PREVENTION OF MEDICATION OVERUSE
Prevention of medication overuse is by far the best approach. Most patients with medication overuse who are referred to a specialist in Canada are taking prescription medications. However, in Canada, several combination analgesics containing up to 8 mg of codeine per tablet are available from pharmacists ‘over the counter’ without a physician prescription, and a significant number of patients develop overuse of opiate-containing combination analgesics with these medications. Better education of both pharmacists and physicians with regard to the levels of analgesic consumption that place migraine patients at risk for MOH is needed. More effective family physician education regarding headache management is needed, and some research has been done with various educational formats (12). The public at large also needs to be educated regarding this problem. In Canada today, some patients with migraine and medication overuse still tell the specialist upon referral that they were never made aware that frequent use of symptomatic medications could make their headaches worse.
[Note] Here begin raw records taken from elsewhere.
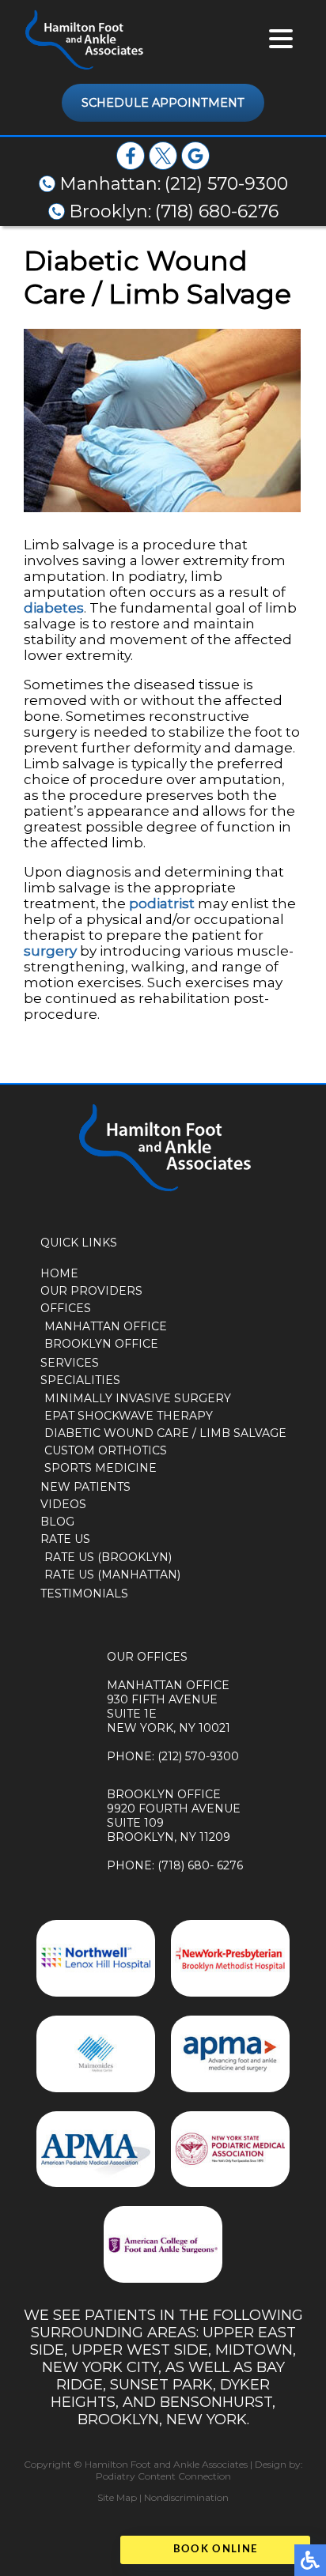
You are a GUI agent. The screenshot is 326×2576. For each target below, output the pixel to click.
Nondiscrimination (186, 2497)
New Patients (85, 1487)
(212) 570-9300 (226, 183)
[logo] (83, 40)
In summary, MOH remains a very significant problem in Canada, and it will take a concerted effort by the public, health professionals and those who fund healthcare to provide better prevention and treatment for this problem. It can at times be difficult for patients to find a physician who will expend the time, energy and skill to help them escape from the prison of medication overuse. The patient with migraine and medication overuse often brings to the physician many difficult elements, including chronic pain, questions of addiction, and psychiatric comorbidities of anxiety and depression. In addition, in some patients migraine may be a progressive disorder (13), and cessation of medication overuse may not resolve their chronic daily headache. These difficult challenges, however, should not be met with either indifference or hostility to the patient's plight. As health professionals we must rise to meet the challenges that these patients present to us. At the same time, the patient's active participation in the treatment plan is essential to success. Health professionals must ensure that the patient is adequately informed and educated, but the efforts of the health professional alone are not sufficient for successful treatment.